Biri gorse bunlarda napiyor burda o evde neyin nesi parmaklar niye bi evin ustune cikiyo bi asagi iniyorlar diye dusunup cikamaz isin icinden, cocuklarin hayal gucune hayranim sonra tuvalet rulolarindan eve kalkan oluyor hirsiz giremiyor falan evde milyon tane oyuncak varken rulolar ve parmaklarla oyalaniyoruz biz.
Buyuyemicem dimi ben yasli bir kadin oldugumda bile icimde kipirdanip duran bir kucuk kiz olacak, uzun zamandir bu cizgifilmin gelmesini bekliyorum ben fragmanlarini izlerken heyecanlaniyorum ve izlemek icin sabirsizlaniyorum gelsin artikkkk izlemek istiyorummmm.

Thursday, May 14, 2009

demek salsa yapabiliyordun

Haftalar oncesinden derdi tasasi tutulan, hummali bir calisma seklinde yuruyen, ser verilip sir verilmeyen yilsonu gosterimiz oldu nihayet 12 Mayis Sali gunu saat 4 den 21:30 a kadar okuldaydik , gosteri yaklasik 3 saat surdu, 4 ayri kostum degistirildi.

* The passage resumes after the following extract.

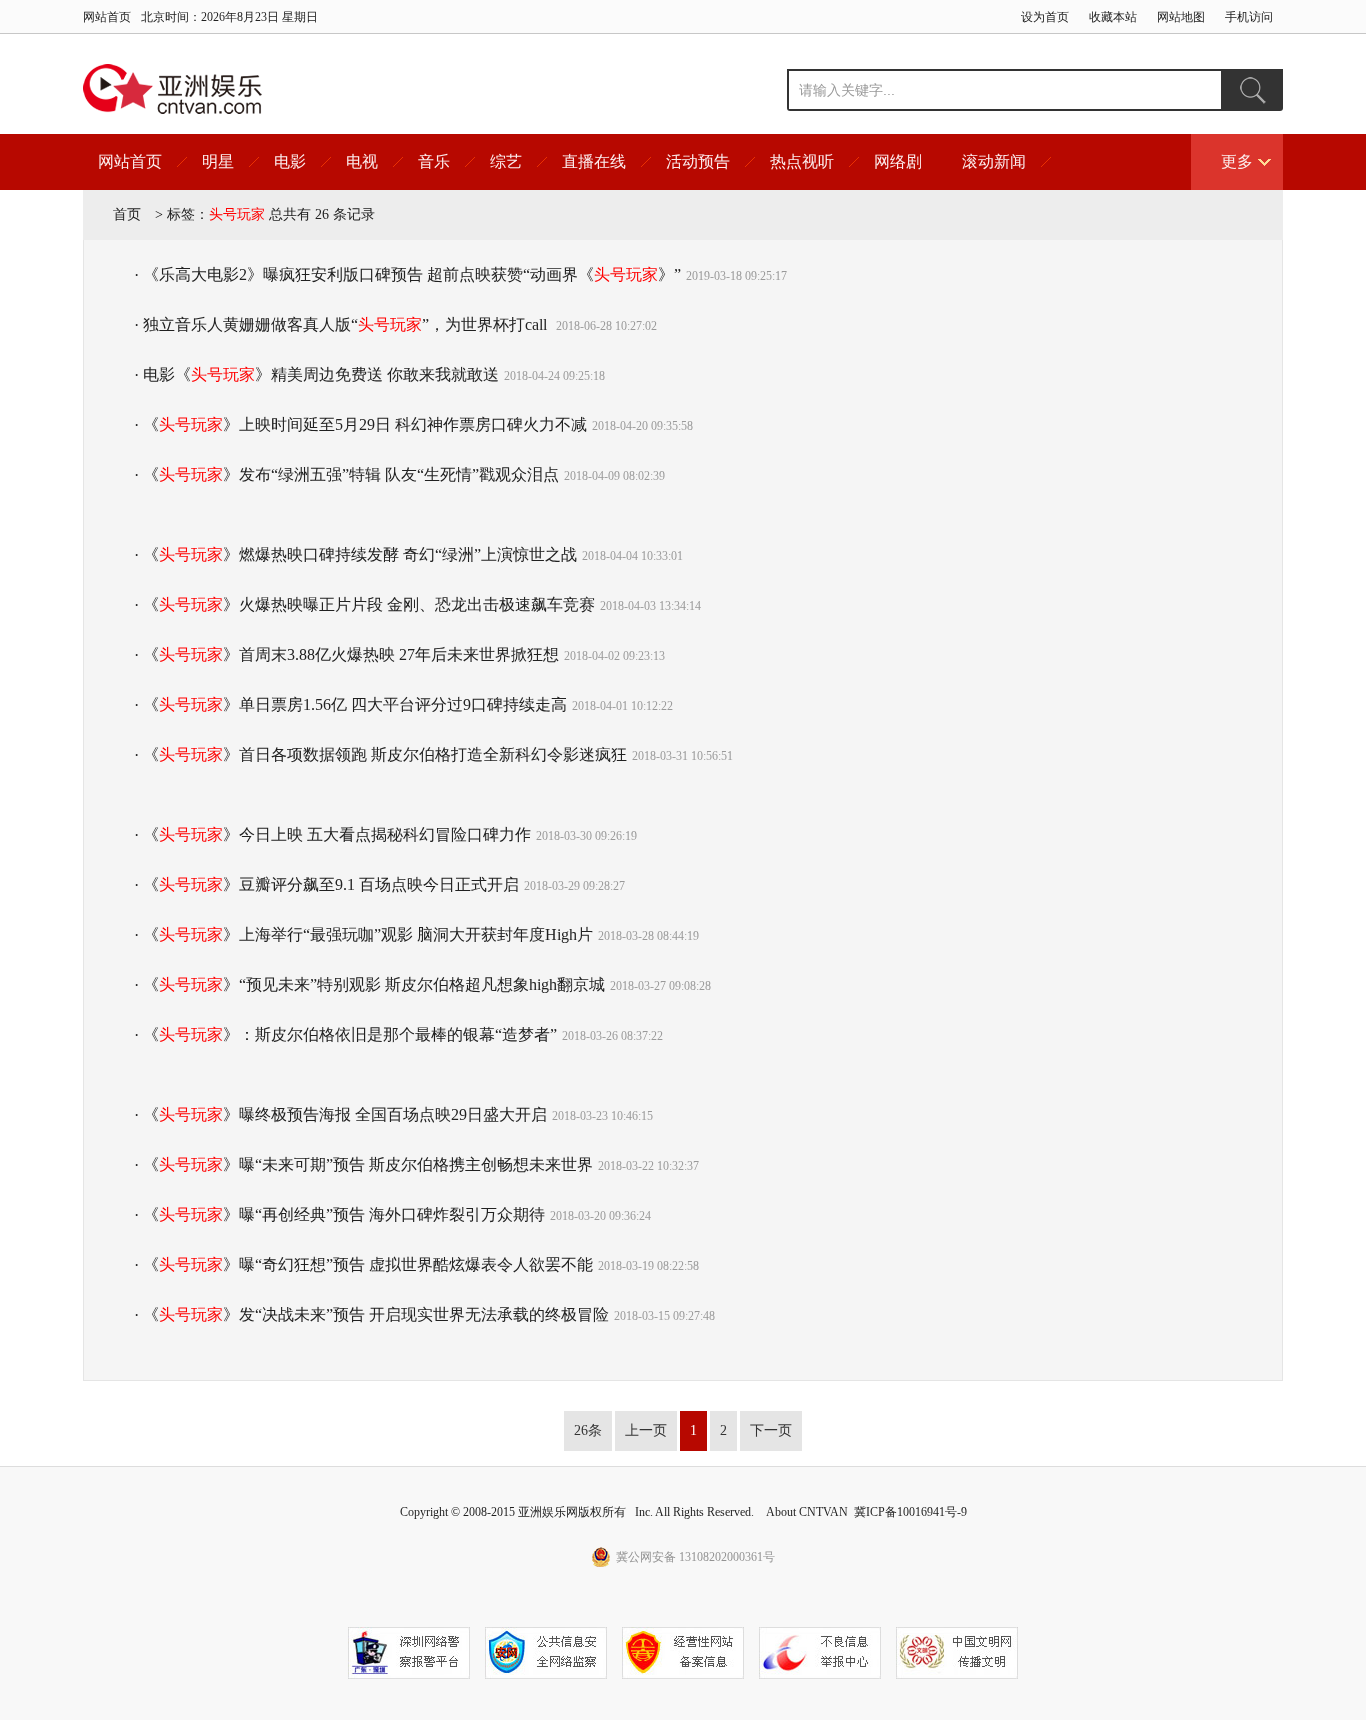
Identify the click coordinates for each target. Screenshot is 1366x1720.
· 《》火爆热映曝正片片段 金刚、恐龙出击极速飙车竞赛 (364, 604)
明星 (218, 161)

Cocuklarin performansina hayran kaldim ozellikle oglusum gozlerimi yasartti, dans edisini, siir okumasini, sarki soylemesini gordumya olsemde gam yemem artik. Agir abi havasinda takildigi icin surekli okulda ogrendikleri siir yada sarkilari okuma taraftari degil, cani isterse soyler, cani isterse bahseder okulda yaptiklarindan bende ustune gidemiyorum bu sefer hic anlatmiyacak diye. Meraktan catlamak uzereydim cunku dedigim gibi haftalar oncesinden basladi sancilari, eve pestil seklinde geliyordu son zamanlarda oglen uykusu uyumayip haril haril calisiyorlardi vs.

Hepsinin sahneye cikmasi ile basladi gosteri, siirler okuyup sarkilar soylediler birkac tane arka arkaya, sonra kizlarin ayrica siir okumasi erkeklerin asker kiyafetleri ile gosterileri, arada tek basina sahneye cikip siir okuduklari bolumler, Canakkalede ki askerleri anlatan minik bir oyun, mini salsa dansi ki oglusumu salsa yaparken gormek hem sasirtici hem keyif vericiydi, evde ben oynarken bile kizip --otur artik-- diye firca atan oglusum dans ediyordu orda tamda karsimda hemde yuzu asik degil aksine gulerek hayatimin en keyif verici anlarindan biriydi benim icin.



Sonrasinda bir dugun olayi canlandirmasi vardi ki, erkekler damat trasi yaparken kizlar kina gecesi yaptilar, yakisikli arkadasimiz Kagan damat oldu :) Sonra karsilikli gecip folklor oynadilar, en sonunda anneler gunu icin siirler okundu sarkilar soylendi ve annelere cicekler verildi, bi yandan fotograf cekerken bir yandan bana ruya gibi gelen goruntuleri, gozlerimle yakalamaya calisirken kendimden gecmisim, ertesi gun bile belim ve ayaklarim agriyordu. 3 saat ayakta kalinca yorgunluktan tursum cikti, dun sabah oglusumu yataktan zorla kaldirdik --birakin beni uyucam-- deyip durdu.
Cook guzel bir gosteriydi benim icin cocuklarin hepsi superdi.

Saturday, May 09, 2009

mimlenmisim bi dakika


Sevgili arkadasim Murat nam-i diger Carsafci beni mimlemis yiller once gecenlerde okurken kesfettim gerci o da unutmus mim isini sonradan eklemis altina tek balik hafiza ben degilim su dunyada ne guzel birsey :)

Simdi Mim in 2 konusu var 1. konu;


Kendinize en uyan kizilderili adi ne olabilir?

Himm ismim ile ilgili soylemem gereken birsey var. Uzun sure ismimi kabullenmedim istemedim hatta mahkemeye basvurup adimi degistirin kardesim demeyi dusundum itiraf ediyorum.Annemlere uzun yillar sordum bula bula bana ot ismimi koydunuz diye sonucta insanlar isimleri ile baglantili olurlarmis degil mi?
Hayatim boyunca ot gibi olmam icin mi bu isim konmustu bana?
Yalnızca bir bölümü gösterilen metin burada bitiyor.